As with improving energy efficiency, tax-exempt property owners and investors (e.g. non-profit organizations and state/local governments) will be allowed to transfer their renewable energy tax credit to third parties starting in 2023. This change effectively allows these companies to sell their tax credits for cash.
If you have available roof space with a usable lifespan of 15 years or more and high energy costs, a solar PV system could be a reliable investment with great tax incentives. Experienced consultants can help you maximize any available discounts and incentives and ensure the project is solid from feasibility to execution.

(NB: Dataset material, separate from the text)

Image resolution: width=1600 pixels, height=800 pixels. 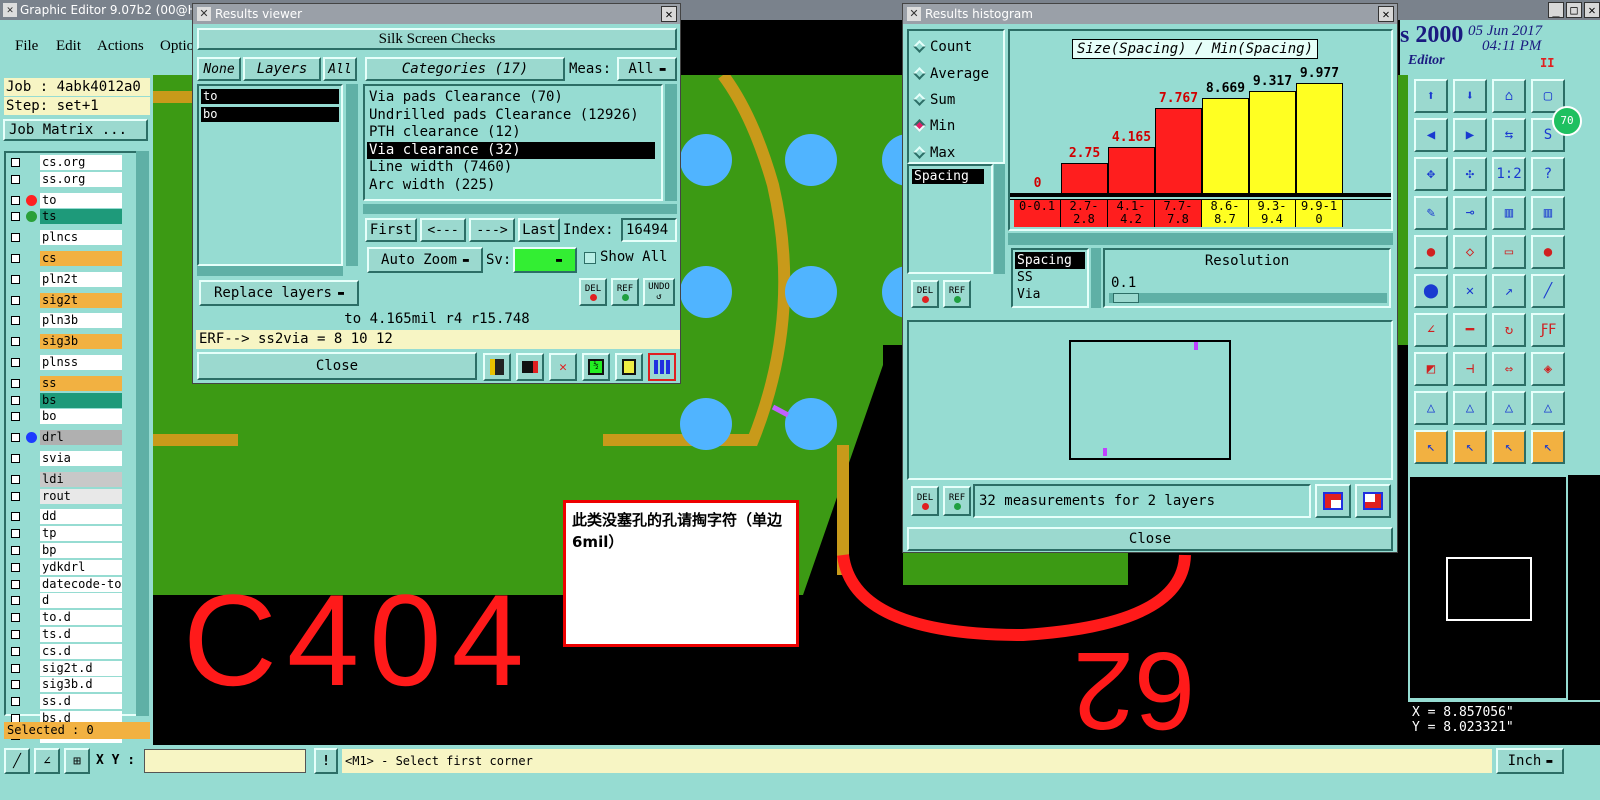 What do you see at coordinates (1548, 408) in the screenshot?
I see `tri4-icon: △` at bounding box center [1548, 408].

The IRA now views energy storage or battery energy storage systems (BESS) as a standalone project, rather than being tied to a renewable energy project. This means energy storage systems can receive the same tax credit benefits and extensions as mentioned in the solar section above. This is great news for any property owner who currently owns or is considering installing an energy storage system, especially for homes with limited roof space. Prior to the IRA, energy storage systems had to be charged from at least 75% renewable resources for the first five years, which limited what an energy storage system could do and discouraged property owners who could not install solar from installing an energy storage system. With the IRA, energy storage systems are now able to offer a wider range of revenue streams than ever before. If a CRE property is located in one of the following states, an energy storage system is likely a reliable investment with great tax incentives. Working with renewable energy consultants can allow you to quickly analyze these projects and provide detailed economic metrics to CRE clients who may be interested in an energy storage project.

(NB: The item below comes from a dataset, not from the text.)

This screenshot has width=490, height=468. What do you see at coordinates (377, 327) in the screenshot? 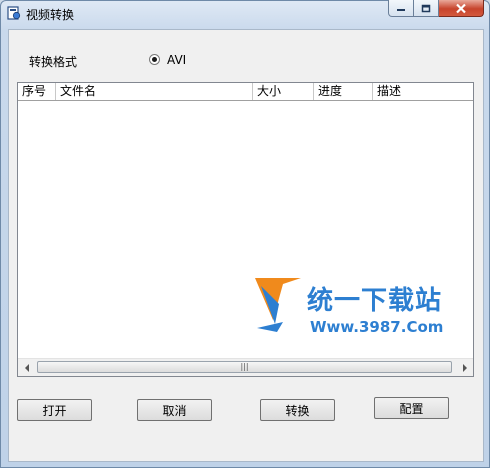
I see `watermark-url: Www.3987.Com` at bounding box center [377, 327].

illustration 1: Large markets for solar plus storage (S+S) or standalone energy storage projects
Electric vehicle chargers
Property owners and investors interested in installing EV charging stations in their parking lots (or garages) in low-income or rural areas can now take advantage of the Enhanced and Modified Home Loan for Alternative Fuel Vehicle Refueling. From 2023 to 2032, this charging infrastructure will receive a 30% tax credit up to $100,000 per property.
All above project types starting in 2023 and above 1 MWAC, but must comply with applicable IRA wage and training requirements; otherwise the tax credits are reduced to 6%.

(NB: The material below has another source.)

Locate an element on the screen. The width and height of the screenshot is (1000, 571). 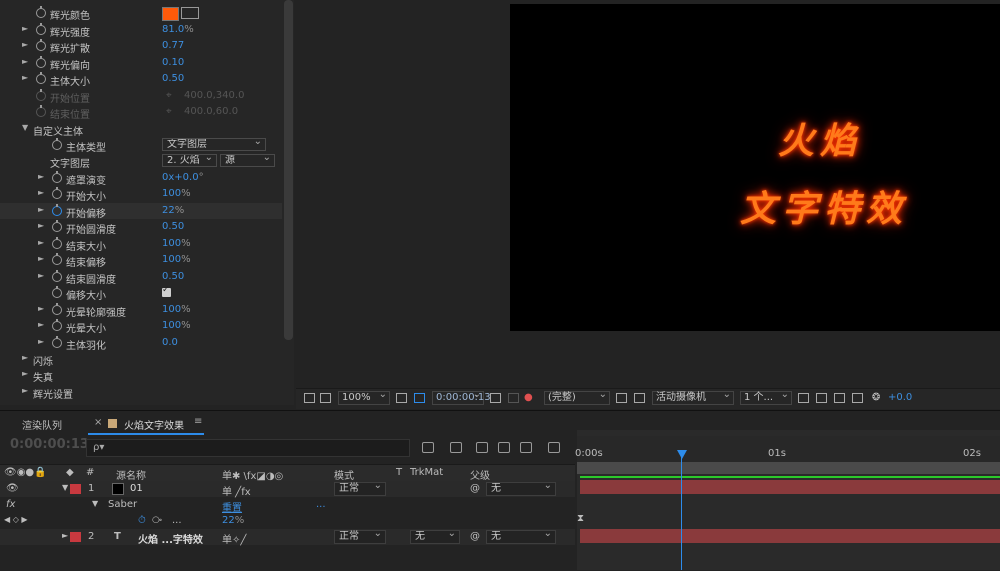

The direct financial benefits of the IRA discussed above are significant and will go a long way in motivating those in the CRE industry to integrate renewable energy and energy efficiency systems into their business models. However, there are a variety of indirect and/or operational aspects of the IRA that are beneficial to anyone whose business model requires tenant acquisition and retention. Lower electricity costs despite market volatility, on-site solar panel power, protection against grid outages and the ability to charge electric vehicles are all major selling points for those whose business depends on their buildings remaining occupied.
And with the government heavily subsidizing the cost of these improvements, now is a good time to take action.